The men at the table watch her walk away, some with curiosity, others with suspicion. She doesn’t glance back once.

When the doors close behind her, I lean back in my chair, cigar box in hand. Dimitri whistles low. “She’s either very brave or very stupid.”

“Neither,” I murmur. “She knows exactly what she’s doing.”

His brows lift. “Then why does it bother you?”

I don’t answer. Instead, I strike a match, watching the flame catch before touching it to the end of the cigar. Smoke curls upward, bitter and warm. My mind replays her words, looping them until they grind into me.

Not anymore.

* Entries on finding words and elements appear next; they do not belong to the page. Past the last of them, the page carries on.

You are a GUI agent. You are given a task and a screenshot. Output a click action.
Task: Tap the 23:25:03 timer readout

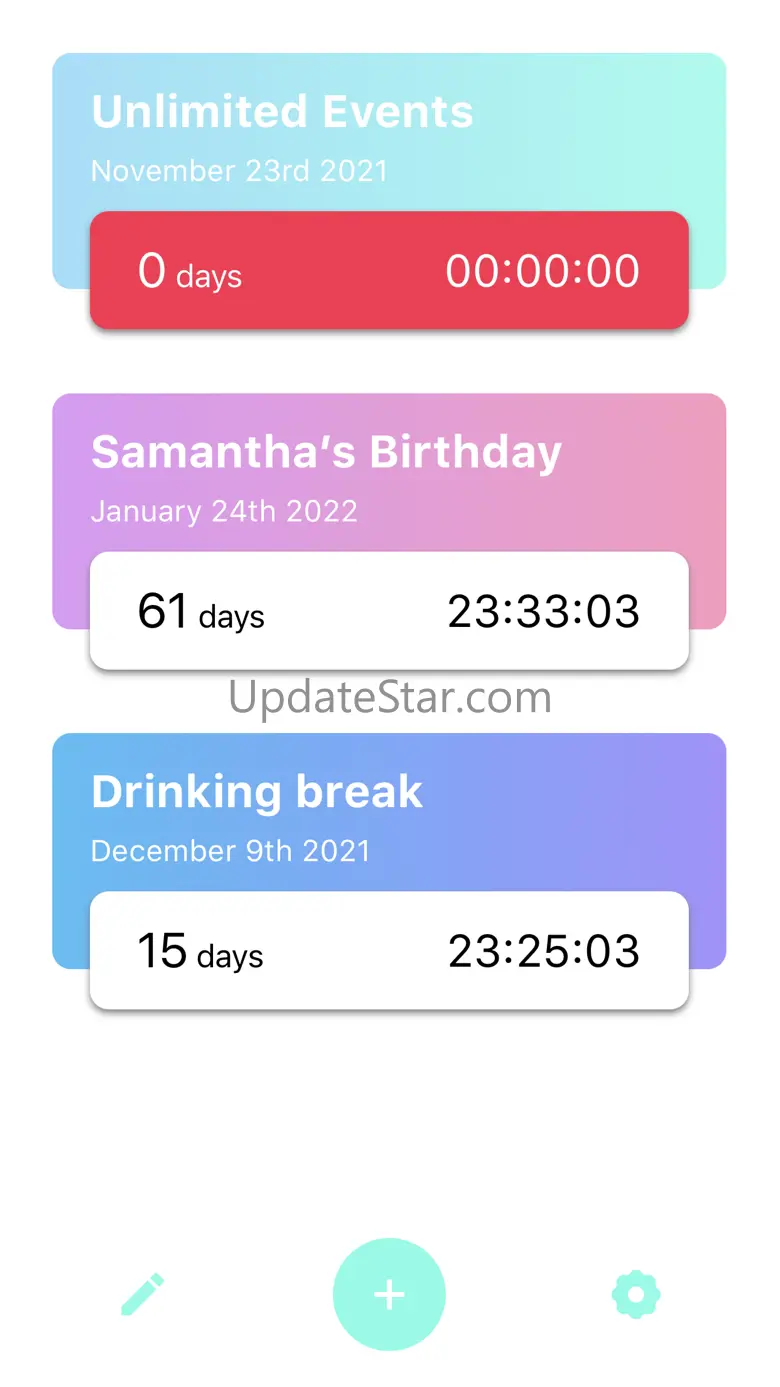pos(543,951)
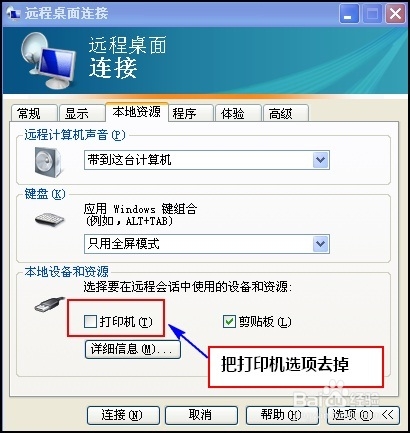Viewport: 410px width, 433px height.
Task: Close the 远程桌面连接 dialog
Action: [x=396, y=14]
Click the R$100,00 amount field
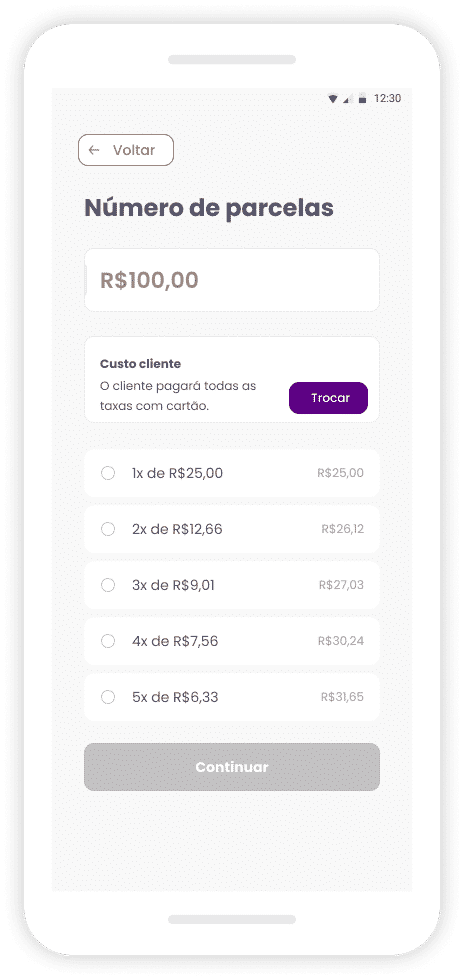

Something broke her, sharpened her. Most people crack under pressure. She’s already been through it and come out harder, colder.

The question digs deep: what happened to her? What is she hiding behind that mask of calm?

Why do I want to know so badly?

I turn toward the window that overlooks the city, the neon glow painting the glass. She’s out there now, moving through the night with that same careful stride, carrying secrets I can’t yet see. Secrets that might unravel her… or us.

“Keep watching her,” I tell Dimitri finally, my voice low. “I want to know what she does every minute of every day.”

He exhales smoke, lips curving into a grin. “You think she’s dangerous?”

“I think she’s something unpredictable,” I reply. “I don’t like not knowing what.”

The room empties slowly after that, the men dispersing into the haze of liquor and music below. I stay where I am, staring through the tinted glass at the city’s veins of light. The cigar burns between my fingers, each draw grounding me in the moment, though my thoughts refuse to stay still.

Her voice again, flat and final. “Not anymore.”